The Case For Nature (vs Nurture)

When I was young, my dad had a fight with his broth­er over open­ing a con­ve­nience store next to a phar­ma­cy (my uncle is a phar­ma­cist) in a plaza that my grand­moth­er owned. Both types of stores have lots of com­pet­ing prod­ucts, so the argu­ment was about who would be the one to open their store. I guess my dad won, because he bought the con­ve­nience store and ran it for quite a few years.

After that, I did­n’t see my uncle or his fam­i­ly at all. For so long that I com­plete­ly for­got that I had a cousin, Crystal.

When my grand­moth­er came from Hong Kong to vis­it one year, she reunit­ed the fam­i­lies again, and I saw them for the first time in a long while1.

At that time, the pop­u­lar thing to do was play cards. I had the rep­u­ta­tion as being the fastest, most dex­ter­ous deal­er out of all the kids. But when I went over to my uncle’s house one day and we were play­ing Asshole, I noticed Crystal deal­ing exact­ly the same way I did, except faster, with­out even pay­ing atten­tion.

It was at that point that I real­ized, “This per­son is my fam­i­ly”.

The only oth­er time I had such a stark real­iza­tion was dur­ing my trip to Hong Kong ear­li­er this year. At an inter­na­tion­al buf­fet, we grabbed some dessert from the cart and ordered some tea. My uncle, aunt (both sib­lings of my dad), and I were sit­ting at the table, with deli­cious pas­tries in front of us, but none of us were touch­ing them. When some­one asked my uncle why he was­n’t eat­ing his dessert yet, he said that he has to have tea with his sweets. And it turns out that was the exact same rea­son me and my aunt were wait­ing too. One of these lit­tle quirks that one nev­er expects some­one else to have, and some­times we’re even ridiculed for it, and yet here we were, three peo­ple doing the exact same thing for the exact same rea­son.

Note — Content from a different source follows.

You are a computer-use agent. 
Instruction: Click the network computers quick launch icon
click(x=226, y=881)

I gen­er­al­ly believe that humans are more like­ly a prod­uct of their expe­ri­ences, with a touch of inher­it­ed qual­i­ties too. After all, I’m almost noth­ing like either of my par­ents. It was only these two expe­ri­ences that made me admit that there’s a lit­tle more of us that’s inher­it­ed, that we’re a prod­uct of our genes, than I would have believed.

  1. I even dis­cov­ered that I had a new cousin, Darren, who was Crystal’s broth­er. []

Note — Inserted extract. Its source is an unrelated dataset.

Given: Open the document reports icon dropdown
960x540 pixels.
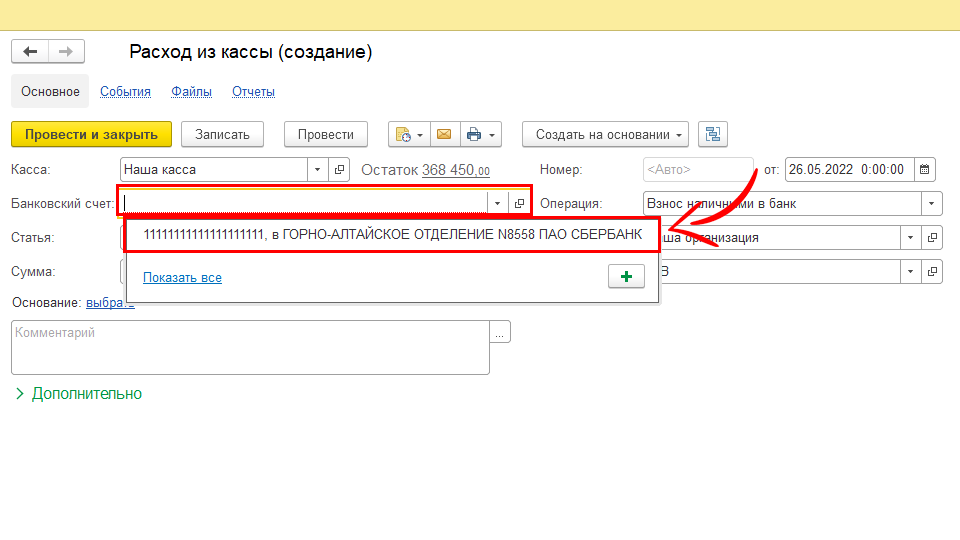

  1. That’s so neat, espe­cial­ly the tea. Wish I had more con­tact with any fam­i­ly to dis­cov­er more of that kind of innate thing… but all so far away.

    There is one genet­ic trait I seem to have land­ed; my moth­er used to com­plain that my dad could build just about any­thing, but it was nev­er a finesse job; always just func­tion­al & a bit clunky. (But they were done quick­ly!) She could­n’t con­vey to him the dif­fer­ence, and upon see­ing his fin­ished things she was always stuck between being grate­ful and hold­ing her tongue about the rest.

    In the­ater, my skills in the­ater were a blend of them. If del­i­cate up-close work was nec­es­sary, I always had to catch myself and be super care­ful, it did­n’t come easy, but I heard my Mom in my head. The objects I did best on were Dad-like: dra­mat­ic, big, and safe view­ing at 20 paces (about the­ater prosce­ni­um dis­tance).

    • It’s actu­al­ly the fact that I don’t have con­tact with this fam­i­ly often that made the real­iza­tion of our sim­i­lar­i­ties all the most stark. Otherwise, I think I would have grown accus­tomed to them.